Federal Reserve Expands FedNow to Target Global Payments
Washington, Wednesday, 15 April 2026.
On April 8, 2026, the Federal Reserve proposed allowing intermediaries on its FedNow network. This shift enables cross-border instant payments, directly challenging the core utility of cryptocurrencies like XRP.
Breaking Down the Geographic Barrier
Since its launch in July 2023, the FedNow interbank real-time gross settlement service has been strictly confined to domestic shores [2][3]. Under existing regulations, a transfer of funds sent through the network can only involve two United States banks, precluding any international capabilities [1][2]. However, the platform has seen rapid domestic adoption. As of April 12, 2026, over 1,500 financial institutions across all 50 states are live on the system [3]. Furthermore, FedNow’s settled payment volume skyrocketed from 1.5 million transactions in 2024 to 8.4 million in 2025, representing an annual growth rate of 460 percent [3]. In November 2025, the transaction limit was also substantially increased to $10 million, signaling growing institutional trust [3].
The Economic and Operational Impact
The demand for modernized cross-border infrastructure is highly evident across the broader economy. Over the past year, 14 percent of consumers in the United States executed cross-border payments, with 63 percent of those transactions relying on digital wallets [5]. Conversely, one in three small businesses actively avoid utilizing cross-border payment tools due to a pervasive lack of industry standards [5]. The Group of Twenty (G20) established a roadmap in 2020 aiming to vastly improve cross-border payment targets by the end of 2027, but a 2025 progress report indicated these goals were unlikely to be met [3]. The Federal Reserve’s intended update directly aligns with the G20’s broader push to interlink domestic real-time payment systems on a global scale [2][3].

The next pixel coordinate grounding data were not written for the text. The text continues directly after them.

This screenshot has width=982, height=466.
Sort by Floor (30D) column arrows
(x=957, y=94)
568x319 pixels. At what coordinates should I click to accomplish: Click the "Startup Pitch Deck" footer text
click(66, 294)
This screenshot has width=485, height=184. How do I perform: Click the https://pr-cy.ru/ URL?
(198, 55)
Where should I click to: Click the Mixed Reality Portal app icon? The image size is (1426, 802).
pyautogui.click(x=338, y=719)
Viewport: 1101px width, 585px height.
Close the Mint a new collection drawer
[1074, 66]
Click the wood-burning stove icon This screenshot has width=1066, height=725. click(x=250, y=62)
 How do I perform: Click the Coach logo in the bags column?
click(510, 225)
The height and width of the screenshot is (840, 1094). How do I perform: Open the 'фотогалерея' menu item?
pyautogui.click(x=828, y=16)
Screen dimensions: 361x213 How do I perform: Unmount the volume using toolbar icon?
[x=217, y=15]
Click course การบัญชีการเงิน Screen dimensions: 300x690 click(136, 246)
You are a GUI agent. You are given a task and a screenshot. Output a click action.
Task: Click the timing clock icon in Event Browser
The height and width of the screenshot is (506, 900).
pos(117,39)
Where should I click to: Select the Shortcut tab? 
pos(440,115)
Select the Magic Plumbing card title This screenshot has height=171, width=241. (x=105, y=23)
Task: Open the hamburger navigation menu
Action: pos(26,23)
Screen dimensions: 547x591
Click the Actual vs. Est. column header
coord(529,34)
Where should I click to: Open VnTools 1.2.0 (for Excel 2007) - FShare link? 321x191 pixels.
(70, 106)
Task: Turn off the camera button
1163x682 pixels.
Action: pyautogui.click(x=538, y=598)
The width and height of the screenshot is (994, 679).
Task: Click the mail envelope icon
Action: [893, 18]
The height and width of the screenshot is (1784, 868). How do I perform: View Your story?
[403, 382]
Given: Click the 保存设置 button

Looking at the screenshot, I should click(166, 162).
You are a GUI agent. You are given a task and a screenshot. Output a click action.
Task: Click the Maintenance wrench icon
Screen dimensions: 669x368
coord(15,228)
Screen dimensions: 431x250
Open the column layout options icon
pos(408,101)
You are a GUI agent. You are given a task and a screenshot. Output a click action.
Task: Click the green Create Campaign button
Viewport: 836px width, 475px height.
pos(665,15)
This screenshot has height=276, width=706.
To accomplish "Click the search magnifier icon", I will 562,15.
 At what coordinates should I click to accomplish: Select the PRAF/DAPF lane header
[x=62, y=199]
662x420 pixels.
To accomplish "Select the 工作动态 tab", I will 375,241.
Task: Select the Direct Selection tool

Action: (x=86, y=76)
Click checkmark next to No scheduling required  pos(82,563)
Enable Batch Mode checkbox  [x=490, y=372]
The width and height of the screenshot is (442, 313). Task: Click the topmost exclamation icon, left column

Traditional Finance Challenges Crypto’s Promise
The Federal Reserve’s pivot toward cross-border enablement poses a direct existential challenge to the core thesis of specific digital assets, most notably Ripple’s XRP [7][8]. For years, the bullish argument for XRP has hinged on the premise that legacy cross-border finance is fundamentally flawed, slow, and expensive [7]. Ripple positions XRP as the ultimate bridge asset for global payments, boasting transaction settlements in a mere three to five seconds at the cost of fractions of a cent [7]. However, the FedNow proposal suggests that traditional banking incumbents are now successfully addressing these exact pain points by leveraging their existing advantages, including established regulatory standing and deep banking relationships [7].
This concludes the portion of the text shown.